Local Authorities (local government)

Local Authorities (local government)

The 152 ‘top tier’ Local Authorities (LAs) took on responsibility for commissioning the majority of public health services from 1st April 2013; county councils and unitary authorities are classed as ‘top tier’ authorities.

Each LA has a Health and Wellbeing Board (HWB) which has a wide remit across the new health and care system, providing strategic oversight and bringing together all the local commissioners. HWBs do not commission services; that is undertaken by the LA.

LAs and CCGs have equal and joint responsibility for producing the Joint Strategic Needs Assessment (JSNA), through the HWB.  The JSNA and the Joint health and Wellbeing Strategy (JHWS) will inform the preparation of the PNA which will be used by NHS England to determine some applications for pharmacy market entry.

In most LPC areas existing locally commissioned public health services were rolled over to the LA, often for 12 months after which the contract comes to an end and the service will be reviewed and may be re-commissioned.

Some LAs are using the standard public health contract published by DH as the basis for all contracts for locally commissioned public health services provided by pharmacies. 

Health and Wellbeing Boards (HWB)

The ambition behind the introduction of HWB was to build strong and effective partnerships, which improve the commissioning and delivery of services across the NHS and local government, leading in turn to improved health and wellbeing for local people. The Health and Social Care Act 2012 created a common flexible framework, by requiring the establishment of an HWB for every upper tier local authority from April 2013.

The 2012 Act prescribes a core statutory membership of:

  • at least one elected representative, nominated by either the Leader of the council, the Mayor, or in some cases by the local authority;
  • a representative from each CCG whose area falls within or coincides with, the local authority area;
  • the local authority directors of adult social services, children’s services, and public health; and
  • a representative from the local Healthwatch organisation.

NHS England must appoint a representative for the purpose of participating in the preparation of JSNAs and the JHWS and to join the HWB when it is considering a matter relating to the exercise, or proposed exercise, of NHS England’s commissioning functions.

Local authorities or HWBs can add members, to the board beyond that set out in the legislation. This could include representatives from other groups or stakeholders who can bring in particular skills or perspectives, or have key statutory responsibilities which can support the work of boards.

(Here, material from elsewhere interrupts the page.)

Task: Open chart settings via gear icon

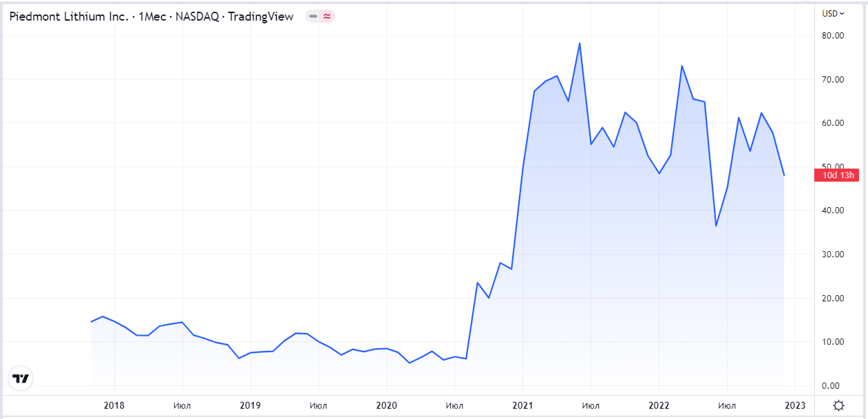Action: click(x=838, y=405)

Health and wellbeing boards assess the current and future health and social care needs of the local community through Joint Strategic Needs Assessments (JSNAs). JSNAs are based on a principle of analysing the available evidence on the local community’s health and social care needs. This includes engaging and working with a wide range of local stakeholders such as patient groups, voluntary organisations and the public. Using the JSNA, health and wellbeing boards will then jointly agreed strategic priorities for local health and social care services in Joint Health and Wellbeing Strategies (JHWSs). Taken together, JSNAs and JHWSs are intended to form the basis of commissioning plans, across local health and care services, (including public health and children’s services) for CCGs, NHS England and local authorities. 

Overview and Scrutiny Committees

Councils are run by elected members (councillors), with a small number of them forming the cabinet (or executive) which takes strategic decisions and sets priorities for the council. The rest of the councillors are involved in the scrutiny function. This mirrors the distinction in Parliament between MPs in the Government, and those who serve on Select Committees.

Each relevant council has a health overview and scrutiny committee (OSC) dedicated to scrutinising local NHS policy, planning, and impact against local needs and inequalities. This committee is made up of councillors  and thereby has democratic legitimacy. It may also include co-opted members.

The health OSC devises a work programme which may call for reports on any aspect of local NHS activity so that it can hold both commissioners and providers to account. The health OSC also must be consulted on any proposed substantial service changes. It may make recommendations to and require a response from any healthcare provider or commissioner on any aspect of activity that it has scrutinised.